Instructions to follow →
Set down exactly the lines from the one containing "You are a GUI" to the final line of the records below, with every picture omitted.
================
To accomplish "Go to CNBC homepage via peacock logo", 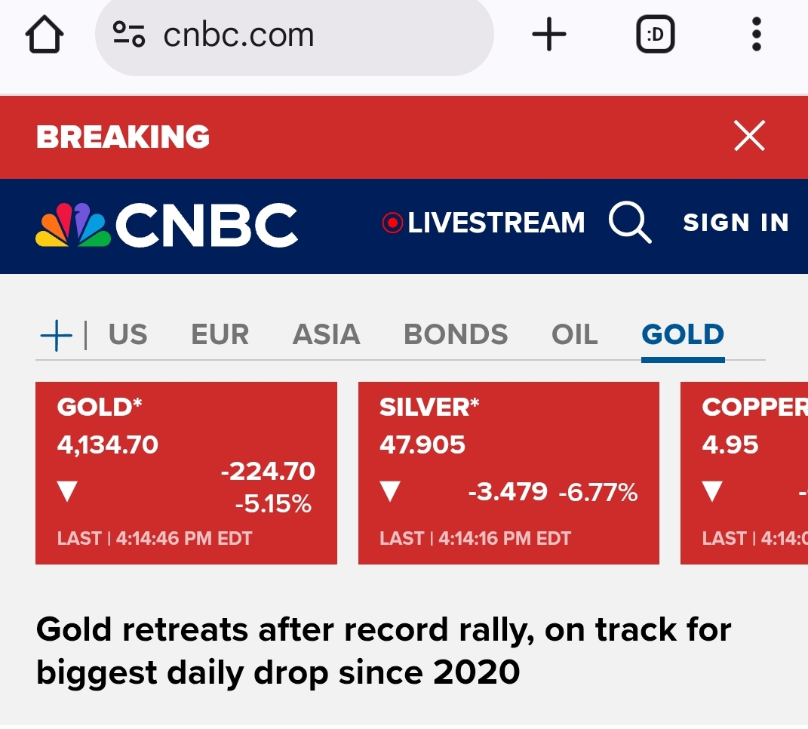I will tap(166, 225).
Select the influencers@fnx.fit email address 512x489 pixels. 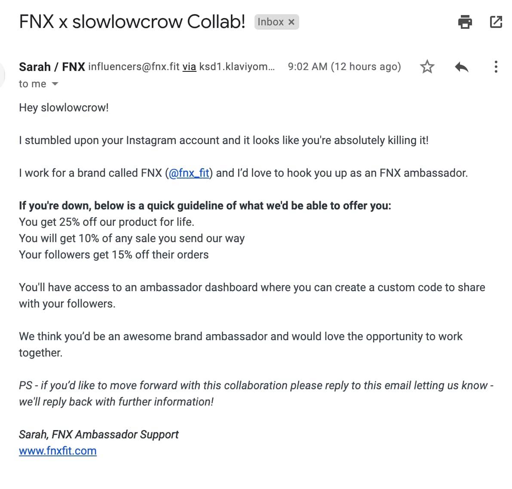[x=134, y=67]
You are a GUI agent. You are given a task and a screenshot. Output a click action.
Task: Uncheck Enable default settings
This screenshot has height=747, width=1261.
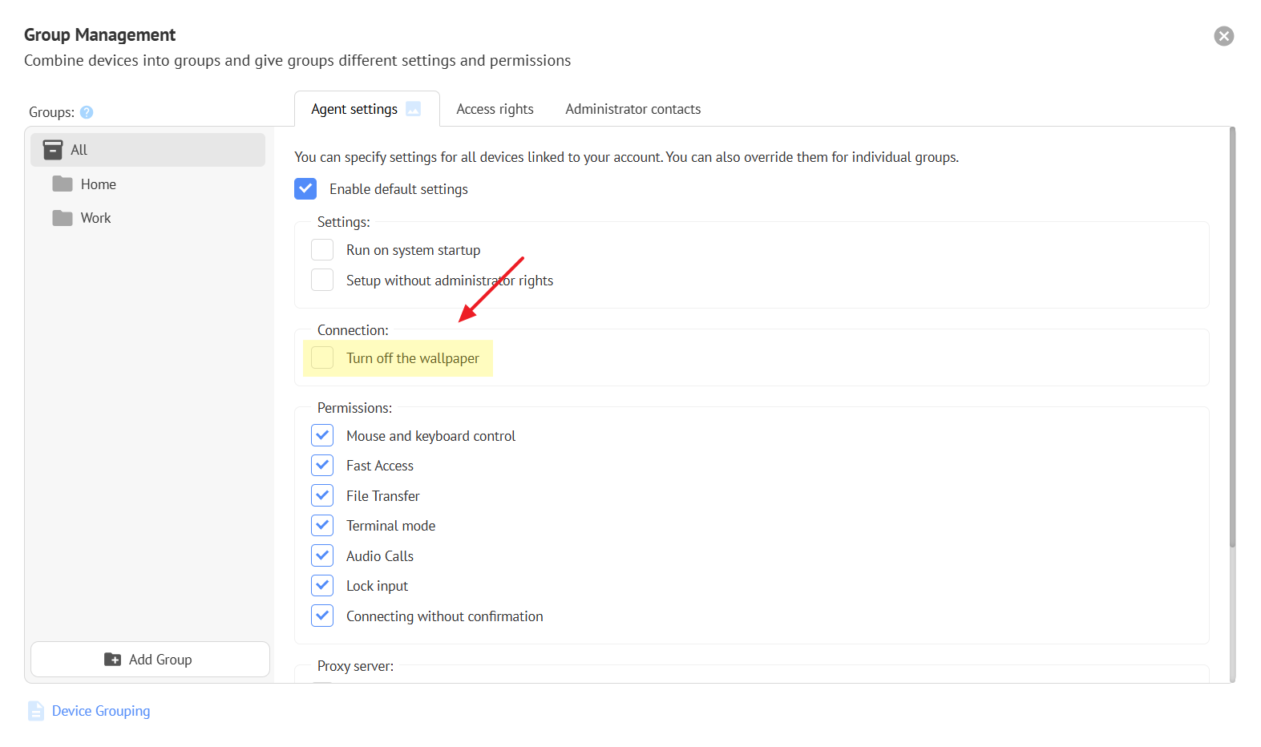(305, 189)
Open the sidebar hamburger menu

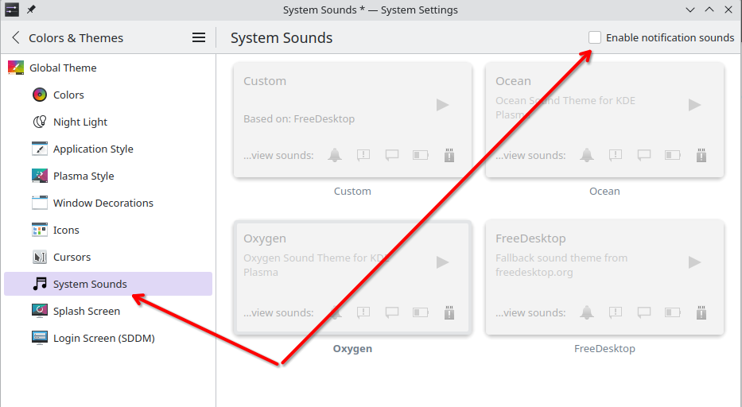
================
Finished task →
You are a GUI agent. You are given a task and a screenshot. Output a click action.
Task: Uncheck Enable default settings
This screenshot has height=747, width=1261.
(305, 189)
Open the sidebar hamburger menu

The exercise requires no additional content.